Von der Kunst Freiheiten zu nehmen

Ein Posting, die E-Zigarette, Benjamin Franklin und gut gemeiner Populismus

Das Exhalat

Kommen wir also zurück auf mein Posting.
Eine sehr neutrale Frage wäre also, wie viele Menschen überhaupt noch im Auto rauchen, wenn Kinder drinsitzen. Ich würde schätzen, das sind sehr sehr wenige. Umso weniger, da gerade Helikopereltern schwer angesagt sind.
Deshalb komme ich mit diesen Hintergründen zu dem Schluss, ein solches Verbot wäre bereits übergriffig.
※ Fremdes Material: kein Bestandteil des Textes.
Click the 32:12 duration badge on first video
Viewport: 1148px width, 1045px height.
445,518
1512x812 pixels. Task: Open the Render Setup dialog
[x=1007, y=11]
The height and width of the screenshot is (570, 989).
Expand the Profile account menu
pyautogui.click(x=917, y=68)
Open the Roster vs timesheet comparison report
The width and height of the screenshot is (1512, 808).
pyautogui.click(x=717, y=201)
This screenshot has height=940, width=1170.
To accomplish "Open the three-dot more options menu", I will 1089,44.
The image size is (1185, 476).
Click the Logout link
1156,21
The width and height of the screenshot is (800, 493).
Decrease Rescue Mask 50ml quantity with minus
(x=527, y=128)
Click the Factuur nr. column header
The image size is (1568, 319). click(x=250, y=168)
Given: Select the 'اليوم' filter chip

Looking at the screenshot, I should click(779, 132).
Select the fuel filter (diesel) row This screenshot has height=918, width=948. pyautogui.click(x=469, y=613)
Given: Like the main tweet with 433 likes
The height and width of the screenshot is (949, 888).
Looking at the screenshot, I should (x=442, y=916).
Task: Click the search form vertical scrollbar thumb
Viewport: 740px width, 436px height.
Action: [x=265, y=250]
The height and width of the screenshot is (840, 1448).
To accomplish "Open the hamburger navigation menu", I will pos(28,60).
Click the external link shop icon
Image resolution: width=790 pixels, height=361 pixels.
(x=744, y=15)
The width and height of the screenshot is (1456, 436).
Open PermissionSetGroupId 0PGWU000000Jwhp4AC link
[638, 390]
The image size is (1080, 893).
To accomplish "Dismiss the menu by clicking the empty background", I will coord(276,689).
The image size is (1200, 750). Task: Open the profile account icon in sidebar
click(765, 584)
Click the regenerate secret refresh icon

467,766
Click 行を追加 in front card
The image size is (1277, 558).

Die Kinder werden dadurch nicht in einem solchen Maße geschädigt, dass dafür ein neues Gesetz hermüsste.

Und nur um das einmal klar zu stellen: Würde das Rauchen, Dampfen und Essen aus Gründen der Verkehrssicherheit verboten, hätte ich das Posting nicht geschrieben und Sie müssten diesen Artikel nicht lesen.
Es geht ausschließlich darum, hier den Gesundheitsschutz vorzuschieben.
Doch selbst über ein entsprechendes Rauchverbot würde ich mich nicht weiter aufregen. Dann ist das halt so.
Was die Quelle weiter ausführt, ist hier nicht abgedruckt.